◆ **Records to process**
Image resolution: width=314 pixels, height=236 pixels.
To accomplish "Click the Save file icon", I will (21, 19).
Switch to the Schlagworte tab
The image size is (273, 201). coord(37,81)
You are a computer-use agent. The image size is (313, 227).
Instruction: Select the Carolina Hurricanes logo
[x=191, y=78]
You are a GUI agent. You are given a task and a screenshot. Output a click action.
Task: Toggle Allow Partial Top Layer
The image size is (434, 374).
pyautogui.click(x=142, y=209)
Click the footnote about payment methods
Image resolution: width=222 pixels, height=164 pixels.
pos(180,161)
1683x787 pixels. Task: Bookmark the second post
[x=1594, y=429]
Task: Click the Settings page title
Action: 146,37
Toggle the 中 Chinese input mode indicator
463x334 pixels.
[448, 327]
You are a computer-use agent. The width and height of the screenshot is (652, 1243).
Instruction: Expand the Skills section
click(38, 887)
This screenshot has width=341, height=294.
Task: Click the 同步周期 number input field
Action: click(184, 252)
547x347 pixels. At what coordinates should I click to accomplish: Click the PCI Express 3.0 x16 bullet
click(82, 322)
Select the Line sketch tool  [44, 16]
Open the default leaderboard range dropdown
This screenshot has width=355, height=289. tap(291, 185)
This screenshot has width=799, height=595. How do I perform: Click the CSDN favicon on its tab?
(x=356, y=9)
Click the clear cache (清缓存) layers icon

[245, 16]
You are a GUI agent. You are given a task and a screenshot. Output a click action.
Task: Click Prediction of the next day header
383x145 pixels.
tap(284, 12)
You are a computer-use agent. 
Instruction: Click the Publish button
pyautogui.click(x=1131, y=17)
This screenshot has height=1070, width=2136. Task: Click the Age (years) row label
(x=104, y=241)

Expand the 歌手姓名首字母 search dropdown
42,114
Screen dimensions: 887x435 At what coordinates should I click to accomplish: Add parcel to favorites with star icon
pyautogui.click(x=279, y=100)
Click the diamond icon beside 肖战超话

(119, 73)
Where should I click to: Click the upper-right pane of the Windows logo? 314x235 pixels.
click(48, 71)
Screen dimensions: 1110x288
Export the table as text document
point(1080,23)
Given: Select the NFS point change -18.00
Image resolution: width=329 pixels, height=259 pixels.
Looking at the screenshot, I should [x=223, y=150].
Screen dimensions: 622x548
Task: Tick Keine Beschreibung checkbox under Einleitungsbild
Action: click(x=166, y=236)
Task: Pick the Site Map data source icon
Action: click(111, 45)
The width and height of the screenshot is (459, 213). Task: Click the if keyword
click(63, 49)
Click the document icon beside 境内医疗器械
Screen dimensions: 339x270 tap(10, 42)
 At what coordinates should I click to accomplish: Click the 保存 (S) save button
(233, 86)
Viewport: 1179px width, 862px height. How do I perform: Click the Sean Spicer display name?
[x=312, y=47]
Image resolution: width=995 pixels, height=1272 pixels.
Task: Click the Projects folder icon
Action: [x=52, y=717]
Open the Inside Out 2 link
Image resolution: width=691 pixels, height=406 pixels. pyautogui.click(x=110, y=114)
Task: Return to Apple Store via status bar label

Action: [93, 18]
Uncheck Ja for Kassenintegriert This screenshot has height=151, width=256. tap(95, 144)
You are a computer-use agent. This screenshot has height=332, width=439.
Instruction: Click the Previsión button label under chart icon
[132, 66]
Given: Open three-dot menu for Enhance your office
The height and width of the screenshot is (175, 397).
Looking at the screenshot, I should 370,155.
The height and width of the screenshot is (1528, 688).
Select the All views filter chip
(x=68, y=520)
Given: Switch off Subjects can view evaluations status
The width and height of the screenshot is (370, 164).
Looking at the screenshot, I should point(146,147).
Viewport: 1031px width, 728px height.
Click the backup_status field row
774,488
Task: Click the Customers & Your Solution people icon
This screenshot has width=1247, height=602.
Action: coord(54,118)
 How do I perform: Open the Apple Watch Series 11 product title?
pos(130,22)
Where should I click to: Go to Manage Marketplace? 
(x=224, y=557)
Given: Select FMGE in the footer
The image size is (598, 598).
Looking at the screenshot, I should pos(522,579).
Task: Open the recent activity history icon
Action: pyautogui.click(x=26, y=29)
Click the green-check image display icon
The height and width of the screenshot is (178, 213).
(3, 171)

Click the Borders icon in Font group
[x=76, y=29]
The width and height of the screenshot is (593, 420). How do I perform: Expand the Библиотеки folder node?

◆ **What the task requires**
The whole of the data must be given back word for word.

◆ **Response**
Image resolution: width=314 pixels, height=236 pixels.
To accomplish "Click the Save file icon", I will (21, 19).
Switch to the Schlagworte tab
The image size is (273, 201). coord(37,81)
You are a computer-use agent. The image size is (313, 227).
Instruction: Select the Carolina Hurricanes logo
[x=191, y=78]
You are a GUI agent. You are given a task and a screenshot. Output a click action.
Task: Toggle Allow Partial Top Layer
The image size is (434, 374).
pyautogui.click(x=142, y=209)
Click the footnote about payment methods
Image resolution: width=222 pixels, height=164 pixels.
pos(180,161)
1683x787 pixels. Task: Bookmark the second post
[x=1594, y=429]
Task: Click the Settings page title
Action: 146,37
Toggle the 中 Chinese input mode indicator
463x334 pixels.
[448, 327]
You are a computer-use agent. The width and height of the screenshot is (652, 1243).
Instruction: Expand the Skills section
click(38, 887)
This screenshot has width=341, height=294.
Task: Click the 同步周期 number input field
Action: click(184, 252)
547x347 pixels. At what coordinates should I click to accomplish: Click the PCI Express 3.0 x16 bullet
click(82, 322)
Select the Line sketch tool  [44, 16]
Open the default leaderboard range dropdown
This screenshot has width=355, height=289. tap(291, 185)
This screenshot has width=799, height=595. How do I perform: Click the CSDN favicon on its tab?
(x=356, y=9)
Click the clear cache (清缓存) layers icon

[245, 16]
You are a GUI agent. You are given a task and a screenshot. Output a click action.
Task: Click Prediction of the next day header
383x145 pixels.
tap(284, 12)
You are a computer-use agent. 
Instruction: Click the Publish button
pyautogui.click(x=1131, y=17)
This screenshot has height=1070, width=2136. Task: Click the Age (years) row label
(x=104, y=241)

Expand the 歌手姓名首字母 search dropdown
42,114
Screen dimensions: 887x435 At what coordinates should I click to accomplish: Add parcel to favorites with star icon
pyautogui.click(x=279, y=100)
Click the diamond icon beside 肖战超话

(119, 73)
Where should I click to: Click the upper-right pane of the Windows logo? 314x235 pixels.
click(48, 71)
Screen dimensions: 1110x288
Export the table as text document
point(1080,23)
Given: Select the NFS point change -18.00
Image resolution: width=329 pixels, height=259 pixels.
Looking at the screenshot, I should [x=223, y=150].
Screen dimensions: 622x548
Task: Tick Keine Beschreibung checkbox under Einleitungsbild
Action: click(x=166, y=236)
Task: Pick the Site Map data source icon
Action: click(111, 45)
The width and height of the screenshot is (459, 213). Task: Click the if keyword
click(63, 49)
Click the document icon beside 境内医疗器械
Screen dimensions: 339x270 tap(10, 42)
 At what coordinates should I click to accomplish: Click the 保存 (S) save button
(233, 86)
Viewport: 1179px width, 862px height. How do I perform: Click the Sean Spicer display name?
[x=312, y=47]
Image resolution: width=995 pixels, height=1272 pixels.
Task: Click the Projects folder icon
Action: [x=52, y=717]
Open the Inside Out 2 link
Image resolution: width=691 pixels, height=406 pixels. pyautogui.click(x=110, y=114)
Task: Return to Apple Store via status bar label

Action: [93, 18]
Uncheck Ja for Kassenintegriert This screenshot has height=151, width=256. tap(95, 144)
You are a computer-use agent. This screenshot has height=332, width=439.
Instruction: Click the Previsión button label under chart icon
[132, 66]
Given: Open three-dot menu for Enhance your office
The height and width of the screenshot is (175, 397).
Looking at the screenshot, I should 370,155.
The height and width of the screenshot is (1528, 688).
Select the All views filter chip
(x=68, y=520)
Given: Switch off Subjects can view evaluations status
The width and height of the screenshot is (370, 164).
Looking at the screenshot, I should point(146,147).
Viewport: 1031px width, 728px height.
Click the backup_status field row
774,488
Task: Click the Customers & Your Solution people icon
This screenshot has width=1247, height=602.
Action: coord(54,118)
 How do I perform: Open the Apple Watch Series 11 product title?
pos(130,22)
Where should I click to: Go to Manage Marketplace? 
(x=224, y=557)
Given: Select FMGE in the footer
The image size is (598, 598).
Looking at the screenshot, I should pos(522,579).
Task: Open the recent activity history icon
Action: pyautogui.click(x=26, y=29)
Click the green-check image display icon
The height and width of the screenshot is (178, 213).
(3, 171)

Click the Borders icon in Font group
[x=76, y=29]
The width and height of the screenshot is (593, 420). How do I perform: Expand the Библиотеки folder node?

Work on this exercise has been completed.